LE GANG DES BOIS DU TEMPLE (France, 2021), un film de Rabah Ameur-Zaïmeche, avec Régis Laroche, Philippe Petit, Marie Loustalot, Mohamed Aroussi, Slimane Dazi. Durée : 112 minutes. Sortie en France indéterminée.
1 Il fonde, en prévision du tournage de ce film, sa boîte de production SARRAZINK, mot-valise qui référence ses origines berbères et l’approche hyper-familiale d’un cinéma qui ne cessera de le rappeler, incluant sa famille au sens large autant parmi les comédiens que dans l’équipe technique.

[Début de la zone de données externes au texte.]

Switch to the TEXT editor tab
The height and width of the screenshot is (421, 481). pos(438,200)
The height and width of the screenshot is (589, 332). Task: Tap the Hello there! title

2 Dans son scénario, le film fait la promesse d’un tournage dans le 93, mais les contraintes économiques dues aux aides régionales touchées (Nouvelle-Aquitaine, Provence-Alpes-Côte-d’Azur) ont entraîné une délocalisation du tournage.
3 Ce dernier insert peut être vu comme un paroxysme du style RAZ, qui aménage des respirations dans les creux de sa narration, une gratuité affranchie même de l’idée de digression parce que n’obéissant à aucun régime de pensée, ne répondant qu’à un ordre matériel. Manière, aussi, de créditer le catering sans en passer par le générique.